Instructions to follow: Format the stretch from the line containing "This screenshot has width=1091, height=514." through the end of the material below as a JSON list of strings, one string per line, with blank lines and pictures left out.

Dataset content:
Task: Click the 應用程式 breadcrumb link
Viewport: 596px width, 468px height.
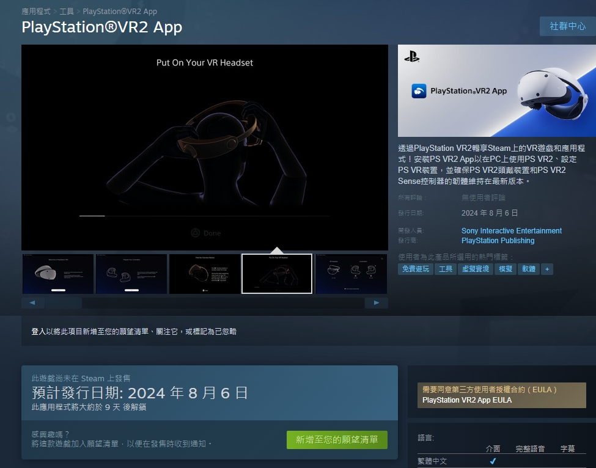Action: [37, 11]
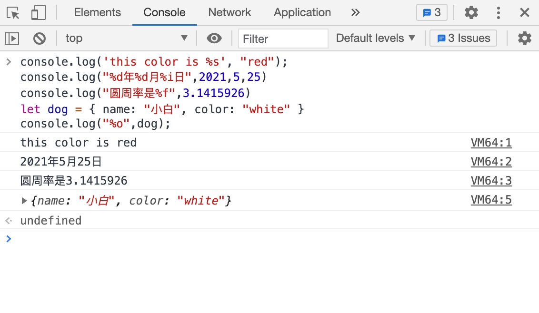Open the Application tab

302,13
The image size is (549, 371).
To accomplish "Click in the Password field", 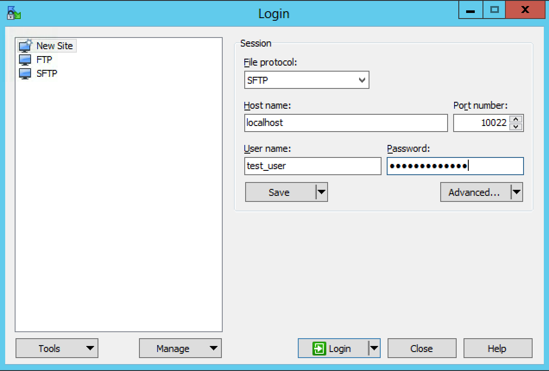I will [x=455, y=166].
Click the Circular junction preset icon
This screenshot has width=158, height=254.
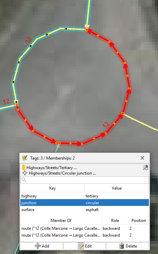tap(25, 173)
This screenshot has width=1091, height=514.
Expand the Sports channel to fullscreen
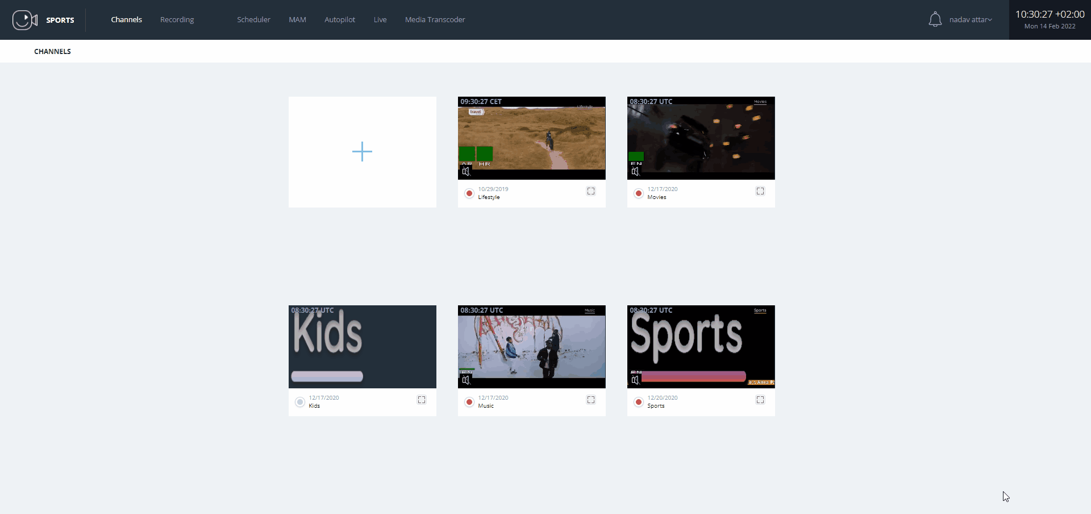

Result of this exercise:
[
  "This screenshot has width=1091, height=514.",
  "Expand the Sports channel to fullscreen"
]